Le jeudi 2 octobre 2025 a marqué l’ouverture de la deuxième session ordinaire du Sénat, la seconde chambre du parlement togolais, au Palais des Congrès de Lomé. Conformément à l’article 12 alinéa 2 de la Constitution, la cérémonie a été présidée par le Président du Sénat, Barry Moussa BARQUÉ, en présence de hautes personnalités, dont le président de l’Assemblée nationale, Sevon-Tépé Kodjo ADEDZE, et le ministre Pacôme ADJOUROUVI.
Le budget 2026 au cœur des débats
Cette deuxième session est entièrement consacrée à l’examen du projet de loi de finances pour l’année 2026. Le Président Barry Moussa BARQUÉ a souligné l’importance cruciale de cette session, la qualifiant de “déterminante” pour les orientations économiques et sociales du pays. Selon lui, les choix qui seront faits auront un impact considérable sur les ambitions de la République et sur l’avenir des territoires. Il a également noté que cette session budgétaire, placée sous le signe de la responsabilité et du progrès, s’ouvre dans un contexte mondial de profonds bouleversements qui n’épargnent pas le Togo.

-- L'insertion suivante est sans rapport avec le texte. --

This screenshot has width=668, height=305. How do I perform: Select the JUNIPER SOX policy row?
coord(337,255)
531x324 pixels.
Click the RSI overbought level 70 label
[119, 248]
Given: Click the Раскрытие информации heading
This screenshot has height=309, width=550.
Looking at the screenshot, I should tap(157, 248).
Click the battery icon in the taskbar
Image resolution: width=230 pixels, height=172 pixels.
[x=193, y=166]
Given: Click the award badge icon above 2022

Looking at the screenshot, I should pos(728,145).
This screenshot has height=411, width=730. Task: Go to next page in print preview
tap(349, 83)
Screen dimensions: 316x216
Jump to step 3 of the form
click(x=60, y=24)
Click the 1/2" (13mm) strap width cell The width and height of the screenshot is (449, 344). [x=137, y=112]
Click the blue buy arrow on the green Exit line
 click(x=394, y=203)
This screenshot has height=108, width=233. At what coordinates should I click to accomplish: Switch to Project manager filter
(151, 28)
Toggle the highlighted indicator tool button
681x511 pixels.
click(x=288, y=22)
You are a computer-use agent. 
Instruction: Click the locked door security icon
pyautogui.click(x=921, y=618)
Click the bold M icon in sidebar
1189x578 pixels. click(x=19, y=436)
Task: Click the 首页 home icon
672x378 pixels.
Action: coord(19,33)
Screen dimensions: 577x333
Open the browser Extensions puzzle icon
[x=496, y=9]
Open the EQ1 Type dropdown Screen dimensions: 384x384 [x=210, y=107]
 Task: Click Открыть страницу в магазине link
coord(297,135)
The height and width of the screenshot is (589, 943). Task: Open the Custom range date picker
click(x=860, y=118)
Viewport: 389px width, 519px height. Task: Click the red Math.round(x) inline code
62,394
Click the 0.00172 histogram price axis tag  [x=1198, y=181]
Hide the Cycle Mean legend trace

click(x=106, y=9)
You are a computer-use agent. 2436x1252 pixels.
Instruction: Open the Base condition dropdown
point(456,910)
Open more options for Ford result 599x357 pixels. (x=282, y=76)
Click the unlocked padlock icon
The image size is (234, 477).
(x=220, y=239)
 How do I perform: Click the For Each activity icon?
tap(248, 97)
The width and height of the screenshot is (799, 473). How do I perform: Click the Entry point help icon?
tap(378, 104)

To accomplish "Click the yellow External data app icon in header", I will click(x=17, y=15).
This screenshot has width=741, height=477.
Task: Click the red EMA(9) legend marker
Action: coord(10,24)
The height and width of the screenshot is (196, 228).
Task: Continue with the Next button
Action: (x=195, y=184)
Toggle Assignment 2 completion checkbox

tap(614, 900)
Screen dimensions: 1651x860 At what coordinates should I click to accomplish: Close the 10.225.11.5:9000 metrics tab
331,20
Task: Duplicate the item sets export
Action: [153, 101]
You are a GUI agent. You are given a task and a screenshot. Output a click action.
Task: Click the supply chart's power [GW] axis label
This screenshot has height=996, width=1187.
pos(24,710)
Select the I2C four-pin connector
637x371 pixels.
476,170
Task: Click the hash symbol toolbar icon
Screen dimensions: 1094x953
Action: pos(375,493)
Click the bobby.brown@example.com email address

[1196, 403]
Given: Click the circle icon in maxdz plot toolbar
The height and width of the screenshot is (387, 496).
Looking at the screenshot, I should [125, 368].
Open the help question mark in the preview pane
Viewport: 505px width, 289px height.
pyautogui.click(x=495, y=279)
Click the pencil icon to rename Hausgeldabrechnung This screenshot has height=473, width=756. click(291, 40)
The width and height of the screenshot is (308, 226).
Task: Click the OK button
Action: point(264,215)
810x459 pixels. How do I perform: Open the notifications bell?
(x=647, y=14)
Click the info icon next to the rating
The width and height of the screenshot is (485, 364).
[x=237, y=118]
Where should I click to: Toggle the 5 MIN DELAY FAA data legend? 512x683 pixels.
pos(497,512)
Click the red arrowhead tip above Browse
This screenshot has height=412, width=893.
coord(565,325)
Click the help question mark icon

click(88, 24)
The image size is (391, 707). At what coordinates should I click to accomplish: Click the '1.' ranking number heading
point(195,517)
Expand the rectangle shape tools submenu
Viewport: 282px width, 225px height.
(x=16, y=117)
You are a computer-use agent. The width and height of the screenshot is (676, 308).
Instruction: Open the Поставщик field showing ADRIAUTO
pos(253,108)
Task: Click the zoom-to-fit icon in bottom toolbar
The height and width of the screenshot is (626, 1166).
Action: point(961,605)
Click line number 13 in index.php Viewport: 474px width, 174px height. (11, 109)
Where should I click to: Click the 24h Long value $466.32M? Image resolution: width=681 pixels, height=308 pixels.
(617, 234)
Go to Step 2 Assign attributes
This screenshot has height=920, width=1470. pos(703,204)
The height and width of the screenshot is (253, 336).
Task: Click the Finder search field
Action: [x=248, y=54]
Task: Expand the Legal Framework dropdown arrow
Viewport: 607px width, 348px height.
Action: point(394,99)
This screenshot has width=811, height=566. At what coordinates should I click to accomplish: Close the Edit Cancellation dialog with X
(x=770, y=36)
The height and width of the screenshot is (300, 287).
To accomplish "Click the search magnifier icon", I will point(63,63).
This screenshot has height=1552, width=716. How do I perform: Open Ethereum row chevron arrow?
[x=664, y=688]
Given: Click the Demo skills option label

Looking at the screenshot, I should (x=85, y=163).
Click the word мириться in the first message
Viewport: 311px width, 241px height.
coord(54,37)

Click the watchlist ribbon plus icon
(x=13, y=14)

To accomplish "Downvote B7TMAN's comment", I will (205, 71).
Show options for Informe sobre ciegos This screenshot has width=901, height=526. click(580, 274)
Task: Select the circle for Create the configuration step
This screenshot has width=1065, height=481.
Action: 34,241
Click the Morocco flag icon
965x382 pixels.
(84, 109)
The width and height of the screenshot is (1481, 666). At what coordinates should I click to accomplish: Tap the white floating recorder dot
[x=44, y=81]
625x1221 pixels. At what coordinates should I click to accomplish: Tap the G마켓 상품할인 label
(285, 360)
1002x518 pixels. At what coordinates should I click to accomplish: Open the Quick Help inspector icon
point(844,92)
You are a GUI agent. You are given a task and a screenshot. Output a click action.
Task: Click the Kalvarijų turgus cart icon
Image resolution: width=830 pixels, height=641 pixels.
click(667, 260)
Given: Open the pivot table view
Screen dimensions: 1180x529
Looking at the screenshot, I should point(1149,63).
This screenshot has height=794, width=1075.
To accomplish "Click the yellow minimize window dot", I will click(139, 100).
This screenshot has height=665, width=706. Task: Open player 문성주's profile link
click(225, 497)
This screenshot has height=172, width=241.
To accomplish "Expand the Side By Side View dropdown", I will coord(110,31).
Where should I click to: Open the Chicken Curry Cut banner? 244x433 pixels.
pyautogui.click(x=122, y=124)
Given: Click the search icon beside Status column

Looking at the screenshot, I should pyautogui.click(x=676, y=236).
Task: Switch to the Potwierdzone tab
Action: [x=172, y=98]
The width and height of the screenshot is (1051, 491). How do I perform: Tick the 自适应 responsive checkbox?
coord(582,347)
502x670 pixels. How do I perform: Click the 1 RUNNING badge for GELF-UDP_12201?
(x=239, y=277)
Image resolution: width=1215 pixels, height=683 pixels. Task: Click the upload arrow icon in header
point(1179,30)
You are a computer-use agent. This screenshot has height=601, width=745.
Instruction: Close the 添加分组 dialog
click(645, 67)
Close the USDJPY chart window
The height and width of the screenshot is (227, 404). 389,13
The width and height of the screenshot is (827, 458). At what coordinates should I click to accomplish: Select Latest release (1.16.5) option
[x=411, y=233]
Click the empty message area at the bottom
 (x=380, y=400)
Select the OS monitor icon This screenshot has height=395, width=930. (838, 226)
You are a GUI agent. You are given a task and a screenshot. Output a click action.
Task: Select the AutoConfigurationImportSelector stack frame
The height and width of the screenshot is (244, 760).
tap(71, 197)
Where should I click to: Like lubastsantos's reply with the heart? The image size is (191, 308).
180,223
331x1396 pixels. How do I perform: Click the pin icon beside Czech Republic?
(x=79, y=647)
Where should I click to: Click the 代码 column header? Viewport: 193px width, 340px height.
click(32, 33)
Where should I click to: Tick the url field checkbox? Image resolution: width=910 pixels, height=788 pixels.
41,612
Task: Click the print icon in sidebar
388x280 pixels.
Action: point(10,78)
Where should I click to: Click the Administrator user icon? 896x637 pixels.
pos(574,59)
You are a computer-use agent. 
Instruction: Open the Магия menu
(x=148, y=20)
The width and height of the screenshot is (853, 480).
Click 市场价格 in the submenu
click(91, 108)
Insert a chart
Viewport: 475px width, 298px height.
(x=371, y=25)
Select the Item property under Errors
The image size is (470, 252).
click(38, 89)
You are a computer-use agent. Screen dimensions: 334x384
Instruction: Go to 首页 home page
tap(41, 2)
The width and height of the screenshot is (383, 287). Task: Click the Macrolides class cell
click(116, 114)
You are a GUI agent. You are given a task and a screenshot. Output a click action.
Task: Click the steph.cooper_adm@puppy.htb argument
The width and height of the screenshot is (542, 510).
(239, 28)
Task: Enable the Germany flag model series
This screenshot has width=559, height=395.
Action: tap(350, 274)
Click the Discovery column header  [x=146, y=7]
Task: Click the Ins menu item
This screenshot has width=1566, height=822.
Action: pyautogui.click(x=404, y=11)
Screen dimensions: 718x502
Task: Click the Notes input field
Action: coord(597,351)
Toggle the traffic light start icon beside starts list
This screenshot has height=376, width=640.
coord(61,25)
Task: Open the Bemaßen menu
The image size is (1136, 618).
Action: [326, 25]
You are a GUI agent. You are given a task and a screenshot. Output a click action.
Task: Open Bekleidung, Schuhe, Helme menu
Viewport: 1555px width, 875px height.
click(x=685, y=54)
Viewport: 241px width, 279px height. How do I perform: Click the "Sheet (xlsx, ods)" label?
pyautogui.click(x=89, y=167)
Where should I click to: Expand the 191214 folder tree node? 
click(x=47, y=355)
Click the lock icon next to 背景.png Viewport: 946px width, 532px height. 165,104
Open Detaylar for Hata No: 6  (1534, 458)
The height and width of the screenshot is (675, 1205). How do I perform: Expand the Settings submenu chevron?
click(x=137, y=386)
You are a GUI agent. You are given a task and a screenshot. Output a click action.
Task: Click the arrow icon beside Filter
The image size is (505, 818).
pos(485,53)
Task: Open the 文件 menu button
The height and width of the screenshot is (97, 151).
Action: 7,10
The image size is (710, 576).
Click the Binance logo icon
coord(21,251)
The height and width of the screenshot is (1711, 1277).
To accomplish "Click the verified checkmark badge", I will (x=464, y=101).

Trois impératifs pour le projet de loi de finances
Face à ces défis, le Président du Sénat a invité ses collègues à faire des choix éclairés et équilibrés. Il a précisé que le projet de budget examiné devra répondre à trois impératifs majeurs : premièrement, consolider les acquis de la politique de développement, notamment à travers la mise en œuvre de la nouvelle feuille de route gouvernementale ; deuxièmement, renforcer la compétitivité de l’économie nationale face aux chocs externes dans un contexte international incertain ; troisièmement, accélérer la transformation structurelle du système de gouvernance, en particulier dans les secteurs clés de la santé, de l’éducation et de l’agriculture.
Barry Moussa BARQUÉ a conclu en rappelant la mission constitutionnelle du Sénat : s’assurer que les ressources de la nation sont allouées de manière optimale pour servir une République exemplaire. Il a enfin indiqué que cette session pourrait également être l’occasion d’examiner d’autres projets de loi importants.